Guidelines for reporting morbidity and mortality after cardiac valvular operations

LH Edmunds Jr, RE Clark, LH Cohn, GL Grunkemeier, DC Miller and RD Weisel
Dept. of Surgery, Hospital of the University of Pennsylvania, Philadelphia 19104, USA.

At the request of the Councils of the Society of Thoracic Surgeons (STS) and the American Association of Thoracic Surgery (AATS) the Ad Hoc Liaison Committee for Standardizing Definitions of Prosthetic Heart Valve Morbidity reviewed the "Guidelines" published in September 1988 [3, 7, 8]. The purpose of the review was to update and clarify definitions within the guidelines and to consider recommendations made by other [2, 11]. The variety of cardiac valvular procedures has expanded since 1988; therefore, in this document the term "operated valve" indicates prosthetic and bioprosthetic heart valves of all types, operated or repaired native valves and allograft and autograft valves. The term "operated valve" includes any cardiac valve altered by a surgeon during an operation. Much morbidity and mortality is a direct consequence of the interaction between the patient and operated valve(s), although patient variables (e.g., age, degree of coronary arterial disease, follow-up care, etc.) may be more responsible for outcomes than an operated valve. However, no set of guidelines can identify all possible patient factors that may affect morbidity and mortality. General agreement regarding the following definitions of terms and suggestions for reporting data do not preclude more detailed analyses or constructive recommendations and investigators are encouraged to identify relevant patient factors in addition to factors related to operated valves.

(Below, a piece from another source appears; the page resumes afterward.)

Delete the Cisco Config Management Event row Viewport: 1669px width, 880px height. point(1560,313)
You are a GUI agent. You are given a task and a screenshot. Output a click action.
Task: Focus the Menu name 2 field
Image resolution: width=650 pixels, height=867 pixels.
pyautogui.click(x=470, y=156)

Purpose The purpose of these guidelines is to facilitate the analysis and reporting of results of operations on diseased cardiac valves. The definitions and recommendations that follow are guidelines, not standards, and are designed to facilitate comparisons between the experiences of different surgeons who treat different cohorts of patients at different times with different techniques and materials.